> _ВАША ЗАДАЧА_:
Переведите на английский язык предложение из отрывка о двух книгах: «Но „Свободные люди“ и „Русский роман“ – это, безусловно, своеобразный двухтомник».

> _ОТРЫВОК ТЕКСТА_:

Отдельная благодарность составителю сборника за то, что он снабдил книгу разделами «Кто» и «Что за чем» – списком упоминаемых в книге имен общественных деятелей и диссидентов того времени и хроникой основных событий. Думаю, публицист Александр Архангельский, известный академической корректностью своих текстов, не просто отдавал дань культуре книгоиздания, но надеялся на то, что книгу эту прочтут молодые, – и им понадобится помощь, чтобы разобраться, кто был кем в прошедшую, ставшую такой далекой от них, оболганную в двухтысячные годы эпоху.

 

Александр Гинзбург: Русский роман / Сост. В. Орлов. – М.: Русский путь. 2017. – 792 с., илл.

 

Не знаю, какая книга какую дополняет, не уверена, что надо прочитать сначала. Но «Свободные люди» и «Русский роман» – это, безусловно, своеобразный двухтомник. Так совместила эти книги сама жизнь.

> _ПЕРЕЧЕНЬ ПУНКТОВ_:
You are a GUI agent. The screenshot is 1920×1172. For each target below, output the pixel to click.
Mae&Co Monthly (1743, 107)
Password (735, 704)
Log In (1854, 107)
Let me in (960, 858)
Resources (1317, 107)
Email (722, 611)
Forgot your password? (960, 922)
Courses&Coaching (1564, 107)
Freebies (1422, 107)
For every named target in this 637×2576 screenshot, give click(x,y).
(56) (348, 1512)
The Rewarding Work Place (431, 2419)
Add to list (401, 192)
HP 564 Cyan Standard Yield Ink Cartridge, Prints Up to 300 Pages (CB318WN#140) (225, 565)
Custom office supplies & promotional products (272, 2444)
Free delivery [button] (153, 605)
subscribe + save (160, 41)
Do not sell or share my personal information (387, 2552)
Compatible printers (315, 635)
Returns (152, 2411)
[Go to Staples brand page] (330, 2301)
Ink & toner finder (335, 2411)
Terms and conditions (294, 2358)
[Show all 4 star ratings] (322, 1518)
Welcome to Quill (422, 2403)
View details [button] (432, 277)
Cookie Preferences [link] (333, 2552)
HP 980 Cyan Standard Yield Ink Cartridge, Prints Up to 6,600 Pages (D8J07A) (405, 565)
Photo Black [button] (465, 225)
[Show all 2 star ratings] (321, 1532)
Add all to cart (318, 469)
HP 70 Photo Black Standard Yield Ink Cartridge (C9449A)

> _ОТВЕТ НА ЗАДАНИЕ_:
But "Free People" and "A Russian Novel" are undoubtedly a two-volume set of sorts.